20. The device of claim 9, further comprising said frame disposed in substantially x and y directions, wherein capacity and voltage are increased in the z direction, by adding multiple spiral strings of electrochemical cells connected in parallel and multiple spiral strings of electrochemical cells connected in series.

21. The device of claim 9, further comprising said current collector providing substantially uniform current density.

22. The device of claim 9, further comprising a hydrophobic coating disposed on the portion of the current collector between said anode and said cathode.

23. The device of claim 9, further comprising a physical barrier to ionically insulate said first and second electrochemical cells.

24. The device of claim 9, further comprising one positive and one negative terminal connection.

25. An electrochemical storage device, comprising:

a first and second electrochemical cells;

said first and second electrochemical cells each comprising an anode and a cathode;

said anode of said first electrochemical cell disposed opposite said cathode of said first electrochemical cell, with a separator disposed between said anode and said cathode;

said anode of a said first electrochemical cell and said cathode of said second electrochemical cell disposed on a common current collector;

said first and second electrochemical cells are ionically insulated and electrically connected;

said ionic insulation of said first and second electrochemical cells mitigating shunt current;

said anodes and cathodes are configured in substantially radially-shaped sections; and

said first and second electrochemical cells disposed in a common casing.

26. The device of claim 25, wherein the first and second electrochemical cells, and any additional electrochemical cells of the device, are arranged to build voltage in any of said three orthogonal directions.

27. The device of claim 25, wherein said radially-shaped sections are disposed in a common frame.

28. The device of claim 25, wherein said radially-shaped sections are disposed in a spiral configuration.

29. The device of claim 25, further comprising said anode and cathode disposed in substantially x and y directions, wherein voltage is increased in the z direction, by disposing additional electrochemical cells in a spiral configuration, maintaining constant capacity.

30. The device of claim 25, further comprising said anode and cathode disposed in substantially x and y directions, wherein capacity is increased in the z direction, by connecting in parallel additional strings of electrochemical cells having the same voltage.
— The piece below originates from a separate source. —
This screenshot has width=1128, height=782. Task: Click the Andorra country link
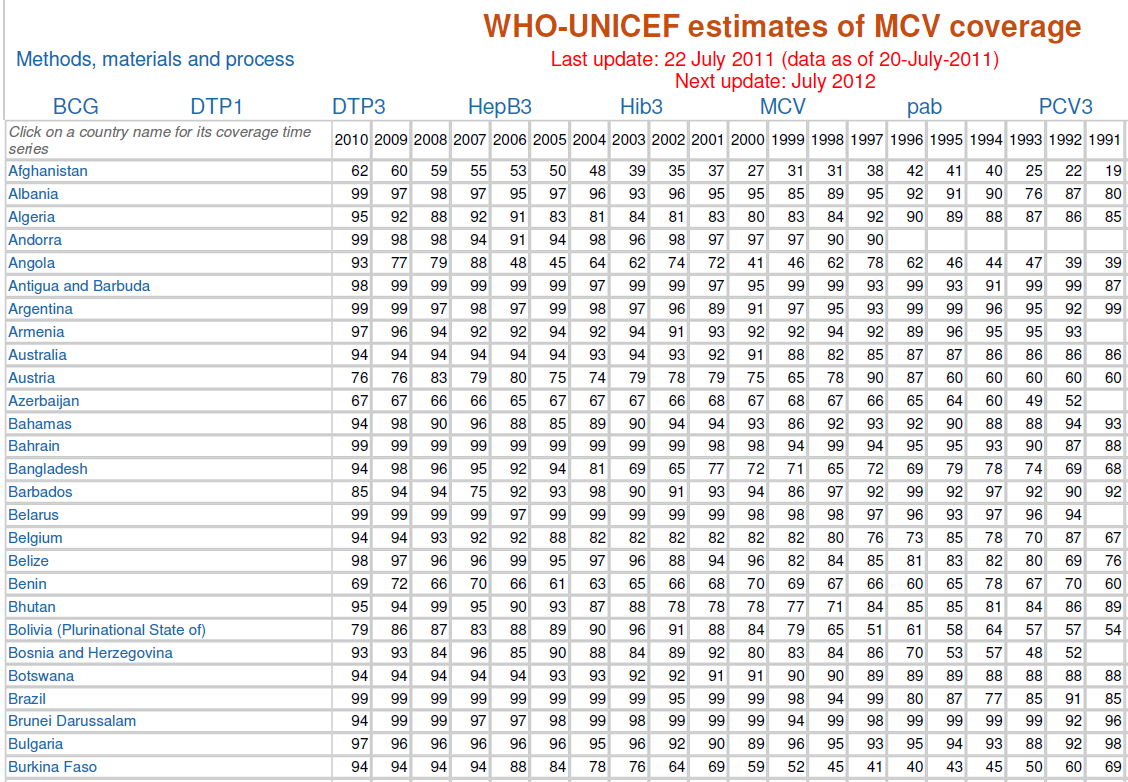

31. The device of claim 25, further comprising said anode and cathode disposed in substantially x and y directions, wherein capacity and voltage are increased in the z direction, by adding multiple spiral strings of electrochemical cells connected in series.

32. The device of claim 25, further comprising said anode and cathode disposed in substantially x and y directions, wherein capacity and voltage are increased in the z direction, by adding multiple spiral strings of electrochemical cells connected in parallel.

33. The device of claim 25, further comprising said anode and cathode disposed in substantially x and y directions, wherein capacity and voltage are increased in the z direction, by adding multiple spiral strings of electrochemical cells connected in parallel and multiple spiral strings of electrochemical cells connected in series.

34. The device of claim 25, further comprising said current collector providing substantially uniform current density.

35. The device of claim 25, further comprising a hydrophobic coating disposed on the portion of the current collector between said anode and said cathode.

36. The device of claim 25, further comprising a physical barrier to ionically isolate said first and second electrochemical cells.

37. The device of claim 25, further comprising one positive and one negative terminal connection.